The data Start Marker

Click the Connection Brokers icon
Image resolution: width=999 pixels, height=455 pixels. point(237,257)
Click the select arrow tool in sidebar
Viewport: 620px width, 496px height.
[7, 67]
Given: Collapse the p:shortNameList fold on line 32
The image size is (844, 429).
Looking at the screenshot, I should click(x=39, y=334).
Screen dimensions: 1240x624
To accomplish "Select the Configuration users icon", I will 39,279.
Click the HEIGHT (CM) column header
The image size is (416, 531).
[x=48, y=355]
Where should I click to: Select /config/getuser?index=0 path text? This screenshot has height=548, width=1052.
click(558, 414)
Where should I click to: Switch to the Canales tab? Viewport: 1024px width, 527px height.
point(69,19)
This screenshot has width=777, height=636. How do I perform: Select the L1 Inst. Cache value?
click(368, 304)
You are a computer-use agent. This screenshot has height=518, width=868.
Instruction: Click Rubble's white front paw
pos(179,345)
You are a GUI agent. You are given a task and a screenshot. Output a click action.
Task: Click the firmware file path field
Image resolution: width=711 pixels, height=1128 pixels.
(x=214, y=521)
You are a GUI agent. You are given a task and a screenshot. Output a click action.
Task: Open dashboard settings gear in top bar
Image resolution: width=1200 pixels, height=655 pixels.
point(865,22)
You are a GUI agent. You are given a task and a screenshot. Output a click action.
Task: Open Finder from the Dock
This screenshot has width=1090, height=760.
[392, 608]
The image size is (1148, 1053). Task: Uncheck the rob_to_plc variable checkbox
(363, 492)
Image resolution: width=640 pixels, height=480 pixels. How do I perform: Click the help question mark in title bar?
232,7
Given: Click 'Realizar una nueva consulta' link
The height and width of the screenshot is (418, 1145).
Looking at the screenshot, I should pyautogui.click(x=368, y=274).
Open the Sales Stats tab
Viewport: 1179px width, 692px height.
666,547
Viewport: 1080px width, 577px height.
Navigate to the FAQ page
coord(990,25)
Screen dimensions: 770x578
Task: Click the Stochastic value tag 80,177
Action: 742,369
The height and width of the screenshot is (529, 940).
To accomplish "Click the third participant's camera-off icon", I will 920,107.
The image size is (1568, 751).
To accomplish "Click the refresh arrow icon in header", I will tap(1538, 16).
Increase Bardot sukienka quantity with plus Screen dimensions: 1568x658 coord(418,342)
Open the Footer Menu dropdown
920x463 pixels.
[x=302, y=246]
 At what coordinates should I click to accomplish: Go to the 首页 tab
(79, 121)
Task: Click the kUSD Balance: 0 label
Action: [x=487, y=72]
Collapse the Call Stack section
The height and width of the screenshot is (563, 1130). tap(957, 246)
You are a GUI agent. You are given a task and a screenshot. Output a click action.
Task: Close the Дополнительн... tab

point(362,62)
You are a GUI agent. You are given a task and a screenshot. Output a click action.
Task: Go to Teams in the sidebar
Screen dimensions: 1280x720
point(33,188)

The data End Marker

**Your objective**: Once the listing above has been read, restate it exactly.

**Result**:
Click the Connection Brokers icon
Image resolution: width=999 pixels, height=455 pixels. point(237,257)
Click the select arrow tool in sidebar
Viewport: 620px width, 496px height.
[7, 67]
Given: Collapse the p:shortNameList fold on line 32
The image size is (844, 429).
Looking at the screenshot, I should click(x=39, y=334).
Screen dimensions: 1240x624
To accomplish "Select the Configuration users icon", I will 39,279.
Click the HEIGHT (CM) column header
The image size is (416, 531).
[x=48, y=355]
Where should I click to: Select /config/getuser?index=0 path text? This screenshot has height=548, width=1052.
click(558, 414)
Where should I click to: Switch to the Canales tab? Viewport: 1024px width, 527px height.
point(69,19)
This screenshot has width=777, height=636. How do I perform: Select the L1 Inst. Cache value?
click(368, 304)
You are a computer-use agent. This screenshot has height=518, width=868.
Instruction: Click Rubble's white front paw
pos(179,345)
You are a GUI agent. You are given a task and a screenshot. Output a click action.
Task: Click the firmware file path field
Image resolution: width=711 pixels, height=1128 pixels.
(x=214, y=521)
You are a GUI agent. You are given a task and a screenshot. Output a click action.
Task: Open dashboard settings gear in top bar
Image resolution: width=1200 pixels, height=655 pixels.
point(865,22)
You are a GUI agent. You are given a task and a screenshot. Output a click action.
Task: Open Finder from the Dock
This screenshot has width=1090, height=760.
[392, 608]
The image size is (1148, 1053). Task: Uncheck the rob_to_plc variable checkbox
(363, 492)
Image resolution: width=640 pixels, height=480 pixels. How do I perform: Click the help question mark in title bar?
232,7
Given: Click 'Realizar una nueva consulta' link
The height and width of the screenshot is (418, 1145).
Looking at the screenshot, I should pyautogui.click(x=368, y=274).
Open the Sales Stats tab
Viewport: 1179px width, 692px height.
666,547
Viewport: 1080px width, 577px height.
Navigate to the FAQ page
coord(990,25)
Screen dimensions: 770x578
Task: Click the Stochastic value tag 80,177
Action: 742,369
The height and width of the screenshot is (529, 940).
To accomplish "Click the third participant's camera-off icon", I will 920,107.
The image size is (1568, 751).
To accomplish "Click the refresh arrow icon in header", I will tap(1538, 16).
Increase Bardot sukienka quantity with plus Screen dimensions: 1568x658 coord(418,342)
Open the Footer Menu dropdown
920x463 pixels.
[x=302, y=246]
 At what coordinates should I click to accomplish: Go to the 首页 tab
(79, 121)
Task: Click the kUSD Balance: 0 label
Action: [x=487, y=72]
Collapse the Call Stack section
The height and width of the screenshot is (563, 1130). tap(957, 246)
You are a GUI agent. You are given a task and a screenshot. Output a click action.
Task: Close the Дополнительн... tab

point(362,62)
You are a GUI agent. You are given a task and a screenshot. Output a click action.
Task: Go to Teams in the sidebar
Screen dimensions: 1280x720
point(33,188)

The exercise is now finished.